- Born: 12 June 1940 Kuzyumovo, Udmurt ASSR, Russian SFSR, Soviet Union
- Died: 10 September 2019 (aged 79) Izhevsk, Udmurtia, Russia
- Cause of death: Burns from self-immolation
- Occupations: Neopaganist, Udmurt language rights activist, sociologist, ethnographer
- Awards: Honorary citizen of the Alnashsky District; Trokay Borisov Award; Honorary scientist of the Republic of Udmurtia

= Albert Razin =

Udmurt activist and Neopagan (1940–2019)

Albert Alexeyevich Razin (Альберт Алексеевич Разин, 12 June 1940 – 10 September 2019) was an Udmurt language rights activist and Neopaganist who committed traditional self-immolation (tipshar) in the centre of Izhevsk as an act of protest against the adoption of a bill on the voluntary study of the national languages of native peoples, which would allow Udmurt schoolchildren to choose for themselves which language to study, but could lead to a decrease in the number of speakers of the Udmurt language.

==Biography==
Albert Razin was born into a peasant family in Alnashsky District of modern-day Udmurtia.

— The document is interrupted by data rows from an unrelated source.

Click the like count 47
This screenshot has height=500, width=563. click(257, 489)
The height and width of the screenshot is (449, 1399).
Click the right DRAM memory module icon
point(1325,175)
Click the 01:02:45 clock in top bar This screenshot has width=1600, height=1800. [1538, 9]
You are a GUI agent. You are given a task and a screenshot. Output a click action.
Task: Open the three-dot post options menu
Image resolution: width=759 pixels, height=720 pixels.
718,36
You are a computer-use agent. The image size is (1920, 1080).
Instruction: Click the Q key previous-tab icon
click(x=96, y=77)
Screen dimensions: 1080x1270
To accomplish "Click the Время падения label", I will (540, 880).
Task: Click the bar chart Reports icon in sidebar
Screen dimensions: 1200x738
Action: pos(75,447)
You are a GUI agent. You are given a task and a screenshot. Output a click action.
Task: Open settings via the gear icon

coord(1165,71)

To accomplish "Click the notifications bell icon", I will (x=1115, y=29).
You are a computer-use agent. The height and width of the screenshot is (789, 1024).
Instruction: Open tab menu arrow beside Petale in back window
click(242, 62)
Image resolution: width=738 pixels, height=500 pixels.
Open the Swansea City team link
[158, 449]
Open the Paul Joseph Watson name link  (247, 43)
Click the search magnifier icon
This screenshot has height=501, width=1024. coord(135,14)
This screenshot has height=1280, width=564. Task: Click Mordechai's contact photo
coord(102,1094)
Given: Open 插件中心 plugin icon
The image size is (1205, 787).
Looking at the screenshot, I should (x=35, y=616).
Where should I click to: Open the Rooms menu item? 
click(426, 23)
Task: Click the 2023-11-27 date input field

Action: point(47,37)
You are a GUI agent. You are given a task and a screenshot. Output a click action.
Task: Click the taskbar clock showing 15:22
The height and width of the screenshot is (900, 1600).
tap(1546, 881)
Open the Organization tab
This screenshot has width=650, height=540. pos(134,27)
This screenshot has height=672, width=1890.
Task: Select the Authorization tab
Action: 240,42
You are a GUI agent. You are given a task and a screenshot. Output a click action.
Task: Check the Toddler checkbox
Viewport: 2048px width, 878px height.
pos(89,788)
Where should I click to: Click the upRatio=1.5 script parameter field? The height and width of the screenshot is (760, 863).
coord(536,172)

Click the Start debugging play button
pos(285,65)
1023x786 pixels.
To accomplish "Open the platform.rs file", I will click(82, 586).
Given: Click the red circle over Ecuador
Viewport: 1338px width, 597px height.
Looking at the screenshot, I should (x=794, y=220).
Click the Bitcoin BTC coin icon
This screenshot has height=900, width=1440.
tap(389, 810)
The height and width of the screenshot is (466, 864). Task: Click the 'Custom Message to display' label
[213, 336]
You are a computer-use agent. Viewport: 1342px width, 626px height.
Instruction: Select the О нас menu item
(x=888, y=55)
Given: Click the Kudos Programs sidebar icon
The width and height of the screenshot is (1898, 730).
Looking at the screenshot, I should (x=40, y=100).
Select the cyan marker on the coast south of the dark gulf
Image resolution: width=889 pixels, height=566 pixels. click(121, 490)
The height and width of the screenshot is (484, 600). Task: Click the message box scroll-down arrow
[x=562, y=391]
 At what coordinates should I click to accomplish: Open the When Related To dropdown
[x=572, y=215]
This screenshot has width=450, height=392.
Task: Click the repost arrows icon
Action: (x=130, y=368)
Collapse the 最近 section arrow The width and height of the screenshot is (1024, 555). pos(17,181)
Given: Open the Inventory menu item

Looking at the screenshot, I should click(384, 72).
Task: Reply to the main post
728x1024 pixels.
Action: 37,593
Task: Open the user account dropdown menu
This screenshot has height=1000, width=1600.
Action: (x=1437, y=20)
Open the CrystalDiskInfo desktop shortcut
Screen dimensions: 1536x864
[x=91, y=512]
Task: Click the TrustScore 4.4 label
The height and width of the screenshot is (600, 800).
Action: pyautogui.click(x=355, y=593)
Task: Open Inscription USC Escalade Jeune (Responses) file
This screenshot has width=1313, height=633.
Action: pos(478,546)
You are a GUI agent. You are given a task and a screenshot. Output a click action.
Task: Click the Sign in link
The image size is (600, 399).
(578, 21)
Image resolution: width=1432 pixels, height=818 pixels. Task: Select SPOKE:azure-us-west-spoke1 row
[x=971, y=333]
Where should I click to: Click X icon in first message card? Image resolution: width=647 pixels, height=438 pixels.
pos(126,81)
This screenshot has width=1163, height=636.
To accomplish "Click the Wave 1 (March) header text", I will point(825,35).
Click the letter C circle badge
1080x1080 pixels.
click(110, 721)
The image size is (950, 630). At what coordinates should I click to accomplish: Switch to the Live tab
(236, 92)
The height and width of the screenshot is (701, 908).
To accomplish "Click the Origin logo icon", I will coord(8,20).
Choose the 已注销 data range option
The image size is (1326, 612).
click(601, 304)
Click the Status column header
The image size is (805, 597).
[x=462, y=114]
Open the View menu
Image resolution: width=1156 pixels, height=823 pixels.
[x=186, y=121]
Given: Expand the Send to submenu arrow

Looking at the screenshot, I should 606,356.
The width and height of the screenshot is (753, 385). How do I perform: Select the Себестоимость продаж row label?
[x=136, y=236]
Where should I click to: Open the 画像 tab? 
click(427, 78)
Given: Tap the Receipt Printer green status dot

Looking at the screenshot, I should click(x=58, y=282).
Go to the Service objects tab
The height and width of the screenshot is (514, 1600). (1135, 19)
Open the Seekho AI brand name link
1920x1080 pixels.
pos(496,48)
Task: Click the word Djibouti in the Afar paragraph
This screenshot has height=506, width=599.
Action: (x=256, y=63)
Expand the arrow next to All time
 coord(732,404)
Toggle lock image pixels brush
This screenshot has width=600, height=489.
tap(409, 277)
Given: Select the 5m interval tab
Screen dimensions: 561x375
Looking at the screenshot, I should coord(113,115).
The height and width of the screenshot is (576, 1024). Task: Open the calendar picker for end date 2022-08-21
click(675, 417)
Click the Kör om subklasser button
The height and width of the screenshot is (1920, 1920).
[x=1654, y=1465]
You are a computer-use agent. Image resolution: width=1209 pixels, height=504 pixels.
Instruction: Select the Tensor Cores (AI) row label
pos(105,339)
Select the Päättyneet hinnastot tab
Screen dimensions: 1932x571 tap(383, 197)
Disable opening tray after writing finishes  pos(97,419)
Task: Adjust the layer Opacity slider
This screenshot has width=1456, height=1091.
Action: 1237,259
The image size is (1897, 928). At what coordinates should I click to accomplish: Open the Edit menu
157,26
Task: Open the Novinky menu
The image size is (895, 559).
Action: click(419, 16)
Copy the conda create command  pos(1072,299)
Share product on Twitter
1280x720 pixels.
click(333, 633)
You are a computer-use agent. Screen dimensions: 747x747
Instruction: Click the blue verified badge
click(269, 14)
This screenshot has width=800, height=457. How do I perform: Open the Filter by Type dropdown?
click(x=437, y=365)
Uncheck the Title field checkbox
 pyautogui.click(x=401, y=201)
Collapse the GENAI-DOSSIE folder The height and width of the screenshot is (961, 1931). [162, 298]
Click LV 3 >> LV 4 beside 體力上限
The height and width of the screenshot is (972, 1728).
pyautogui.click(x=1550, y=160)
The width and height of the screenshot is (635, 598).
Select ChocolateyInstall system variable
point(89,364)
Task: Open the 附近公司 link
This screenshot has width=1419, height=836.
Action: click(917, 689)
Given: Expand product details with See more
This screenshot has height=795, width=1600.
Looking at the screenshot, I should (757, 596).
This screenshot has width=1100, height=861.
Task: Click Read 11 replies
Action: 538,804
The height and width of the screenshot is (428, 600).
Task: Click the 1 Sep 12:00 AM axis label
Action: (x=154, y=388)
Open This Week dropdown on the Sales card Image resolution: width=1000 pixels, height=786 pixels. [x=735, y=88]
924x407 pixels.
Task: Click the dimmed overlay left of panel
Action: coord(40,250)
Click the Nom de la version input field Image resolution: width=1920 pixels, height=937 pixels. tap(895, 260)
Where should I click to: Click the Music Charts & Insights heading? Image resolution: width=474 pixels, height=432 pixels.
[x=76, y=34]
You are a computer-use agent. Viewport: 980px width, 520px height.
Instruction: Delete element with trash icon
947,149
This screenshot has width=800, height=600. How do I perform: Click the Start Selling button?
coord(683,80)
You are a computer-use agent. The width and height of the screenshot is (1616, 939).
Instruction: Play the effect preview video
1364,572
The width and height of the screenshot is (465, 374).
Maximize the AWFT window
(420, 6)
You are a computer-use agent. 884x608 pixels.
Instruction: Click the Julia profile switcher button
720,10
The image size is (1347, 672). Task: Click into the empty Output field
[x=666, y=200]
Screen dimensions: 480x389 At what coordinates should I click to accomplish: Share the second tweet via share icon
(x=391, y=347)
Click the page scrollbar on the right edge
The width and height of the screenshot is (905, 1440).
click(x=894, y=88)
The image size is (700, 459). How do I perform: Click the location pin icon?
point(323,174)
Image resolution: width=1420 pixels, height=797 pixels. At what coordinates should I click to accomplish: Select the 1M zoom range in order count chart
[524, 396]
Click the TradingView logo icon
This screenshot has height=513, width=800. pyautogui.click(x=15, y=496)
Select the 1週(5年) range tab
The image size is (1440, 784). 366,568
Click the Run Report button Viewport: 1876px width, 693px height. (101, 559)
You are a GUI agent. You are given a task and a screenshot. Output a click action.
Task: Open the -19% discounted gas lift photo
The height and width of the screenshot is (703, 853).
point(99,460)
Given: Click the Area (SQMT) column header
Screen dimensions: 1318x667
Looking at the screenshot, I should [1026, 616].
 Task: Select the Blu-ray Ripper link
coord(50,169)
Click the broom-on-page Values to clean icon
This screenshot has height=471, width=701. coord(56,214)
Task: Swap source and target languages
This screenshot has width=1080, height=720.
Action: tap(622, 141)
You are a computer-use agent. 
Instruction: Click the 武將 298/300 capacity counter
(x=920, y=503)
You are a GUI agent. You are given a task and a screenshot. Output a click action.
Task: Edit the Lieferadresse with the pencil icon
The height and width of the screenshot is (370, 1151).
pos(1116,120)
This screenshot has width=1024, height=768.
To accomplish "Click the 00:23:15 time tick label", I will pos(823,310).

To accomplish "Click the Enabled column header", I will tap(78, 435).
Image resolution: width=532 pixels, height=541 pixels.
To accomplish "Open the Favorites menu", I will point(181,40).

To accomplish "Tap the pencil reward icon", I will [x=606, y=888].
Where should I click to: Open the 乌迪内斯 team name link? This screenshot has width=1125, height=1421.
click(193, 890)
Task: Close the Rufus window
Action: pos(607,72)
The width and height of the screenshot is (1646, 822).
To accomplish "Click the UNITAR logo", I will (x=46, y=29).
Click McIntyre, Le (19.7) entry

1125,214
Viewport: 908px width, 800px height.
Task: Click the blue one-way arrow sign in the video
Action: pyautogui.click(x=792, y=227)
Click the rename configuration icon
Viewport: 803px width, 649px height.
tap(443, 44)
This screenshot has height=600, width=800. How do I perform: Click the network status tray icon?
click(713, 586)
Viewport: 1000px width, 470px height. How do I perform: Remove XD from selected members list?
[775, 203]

In 1962 he graduated from the Udmurt State Pedagogical University. He later became Candidate of Sciences in philosophy. In the early 1990s, Razin led an institute at the Udmurt State University.

Razin was an activist of the Udmurt national movement and was actively engaged in the protection of the Udmurt language. Together with other activists, he issued numerous formal protests against the Russification policies of the federal government, such as the cancellation of obligatory teaching of minority languages at schools. He was also known as an active revivalist of Udmurt traditions and Udmurt neopaganism.

==Self-immolation==
On 10 September 2019 Albert Razin came out in front of the State Council of Udmurtia in the Udmurt capital city of Izhevsk together with fellow Udmurt language activist Andrey Perevozchikov. Razin was holding two posters written in Russian, one saying "If my language dies tomorrow, then I'm ready to die today" (a quote from Rasul Gamzatov, an Avar poet) and "Do I have a Fatherland?". He then doused himself in petrol and set himself on fire. Perevozchikov, unaware of Razin's intentions, attempted to extinguish the flames using a fire extinguisher from the Council building, but the extinguisher turned out to be faulty. Razin was brought to a hospital in a critical condition, with burns to nearly 100 percent of his body, and died several hours later.

The Udmurt State Council postponed its session following the incident.

Linguistic rights activists from several regions of Russia (Chuvashia, Bashkortostan and others) as well as academics and officials from Finland and Estonia and Human Rights Watch expressed their solidarity with Razin's demands.

==Family==
Razin was survived by a wife and an 18-year-old daughter.